A crise econômica se agravava, confirmando as previsões dos economistas da oposição. A taxa de inflação atingiu a casa dos 200%, a dívida pública interna ultrapassou 90 trilhões de cruzeiros, a dívida externa atingiu mais de 100 bilhões de dólares e o índice de desemprego real chegou aos 20% da mão-de-obra ativa.
A liberdade de imprensa permitiu que viesse à tona muitos escândalos financeiros com envolvimento de autoridades governamentais. O processo de abertura gradual continuou controlado pelo governo federal, embora fosse acelerado pelas exigências de uma sociedade pressionada durante quase duas décadas de ditadura. Por outro lado, setores mais radicais do poder, contrários à continuidade da abertura, organizavam atentados terroristas, buscando desestabilizar o próprio governo e criar condições para um retrocesso político.

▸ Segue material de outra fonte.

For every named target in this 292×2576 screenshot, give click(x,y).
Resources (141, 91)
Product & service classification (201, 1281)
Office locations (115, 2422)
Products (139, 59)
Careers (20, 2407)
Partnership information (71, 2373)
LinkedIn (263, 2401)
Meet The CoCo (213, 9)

Em março de 1979, metalúrgicos do ABC, região da Grande São Paulo, entraram novamente em greve, mobilizando 180 000 operários. O governo federal interveio no sindicato, destituindo suas lideranças. Essa foi a primeira de uma série de greves na região: em abril de 1981, 330 000 operários pararam durante 41 dias, enfrentando violenta repressão. Luís Inácio da Silva, o Lula, líder desses movimentos, tornou-se símbolo de uma ação sindical combativa e renovada. Mais de 200 greves eclodiram por todo o Brasil no ano de 1980, fato que se repetiu nos anos seguintes.
Em agosto de 1979, a União Nacional dos Estudantes (UNE) foi reorganizada, embora não recebesse reconhecimento oficial. Nesse mesmo ano foi aprovada a Lei de Anistia, proposta por Figueiredo, e no início de 1980 os presos políticos libertados e os exilados podiam voltar ao país.
No final de 1979, o governo extinguiu a ARENA e o MDB, forçando uma reforma partidária, em que, entretanto, estavam proibidos os partidos comunistas. Formaram-se os seguintes partidos: Partido Democrático Social (PDS), herdeiro da antiga ARENA; Partido do Movimento Democrático Brasileiro (PMDB), continuidade do antigo MDB; Partido Democrático Trabalhista(PDT), liderado por Leonel Brizola; Partido Trabalhista Brasileiro (PTB), formado por setores da Antiga ARENA; Partido dos Trabalhadores(PT), com uma proposta socialista; e o Partido Popular(PP), que logo se auto extinguiu.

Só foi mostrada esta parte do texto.